如請求項17所述的方法，其中當步驟d) 檢測結果該至少一種蛋白質不存在時，表示該哺乳動物不再患有該蛋白質錯誤折疊障礙。
如請求項17所述的方法，其中該檢測試劑係選自由偶氮染劑、硫代黃素T以及偶氮染劑類似物所組成的群組。
如請求項19所述的方法，其中該偶氮染劑為剛果紅。
如請求項17所述的方法，其中該蛋白質錯誤折疊障礙係為子癲前症。
如請求項17所述的方法，其中該哺乳動物係為產前或產後的狀態。
一種對一哺乳動物已患有或有風險患有一蛋白質錯誤折疊障礙，根據至少一種蛋白質的變化量，以確定對該哺乳動物進行一治療介入方法的必要性，該方法包括以下步驟： a) 在足以允許該至少一蛋白質與一檢測試劑結合的時間及條件下，將該哺乳動物的一生物樣本施加至一診斷裝置中的樣本接收材料一段時間； b) 檢測該診斷裝置之一毛細管床上之該檢測試劑的存在，其中，於該毛細管床上存在該檢測試劑，表示該至少一蛋白質存在於該生物樣本中； c)以視覺化檢驗在該毛細管床上之該檢測試劑之一顏色強度； d) 在一個時間間隔之後，重複步驟a)到c)以視覺化檢驗該檢測試劑之該顏色強度；以及 e) 比較從步驟 c) 以及 d) 該檢測試劑之該顏色強度，其中(i)，與步驟c)相比，在步驟d)中該檢測試劑之該顏色強度增加，表示該至少一種蛋白質的含量增加，且該哺乳動物需要進行該治療介入、持續該治療介入或持續監測，其中(ii)，與步驟c)相比，在步驟d)中該檢測試劑之該顏色強度降低，表示該至少一種蛋白質的含量減少，且該哺乳動物不需要進行該治療介入、需要持續該治療介入或需要持續監測，其中(iii)，與步驟c)相比，在步驟d)中該檢測試劑之該顏色強度相同，表示該至少一種蛋白質的含量不變，且該哺乳動物需要進行該治療介入、持續該治療介入或持續監測，
如請求項23所述的方法，其中當步驟d) 中該檢測試劑沒有產生顏色，表示該哺乳動物不再患有該蛋白質錯誤折疊障礙。

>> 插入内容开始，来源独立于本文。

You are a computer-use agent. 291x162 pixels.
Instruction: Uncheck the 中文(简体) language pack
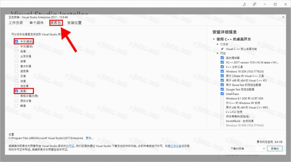16,41

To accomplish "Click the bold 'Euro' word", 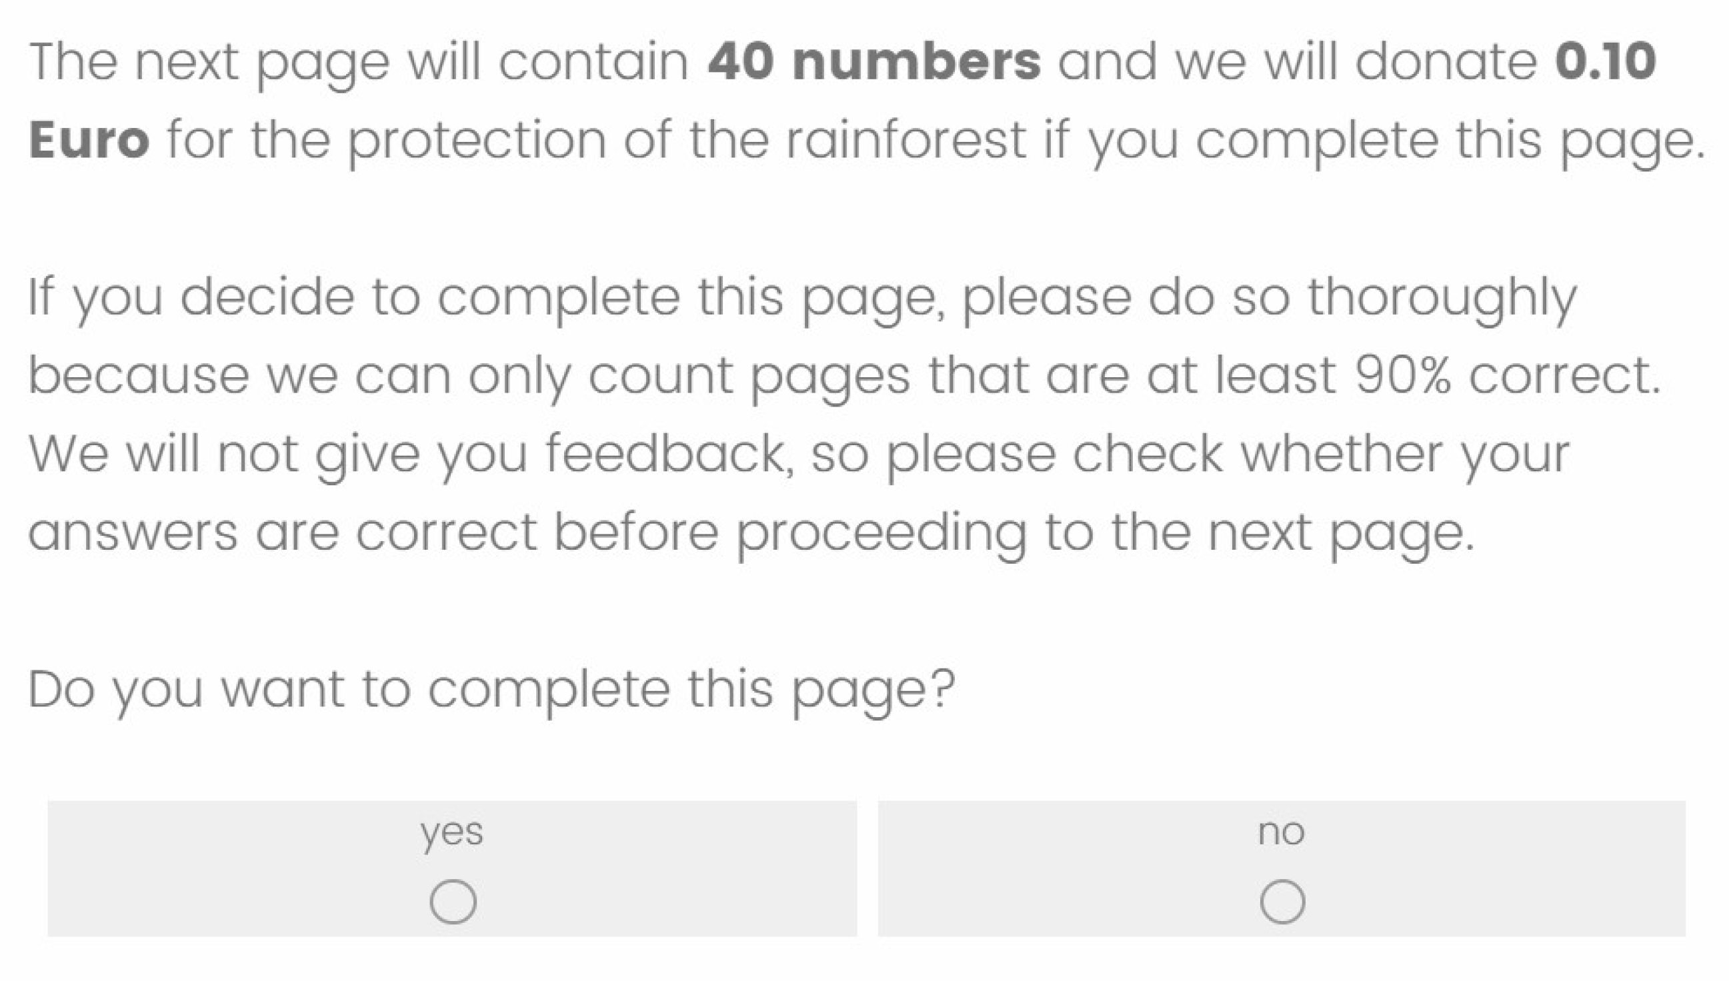I will 89,140.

如請求項23所述的方法，其中該檢測試劑係選自由偶氮染劑、硫代黃素T以及偶氮染劑類似物所組成的群組。
如請求項25所述的方法，其中該偶氮染劑為剛果紅。
如請求項23所述的方法，其中該蛋白質錯誤折疊障礙係為子癲前症。
如請求項23所述的方法，其中該哺乳動物係為產前或產後的狀態。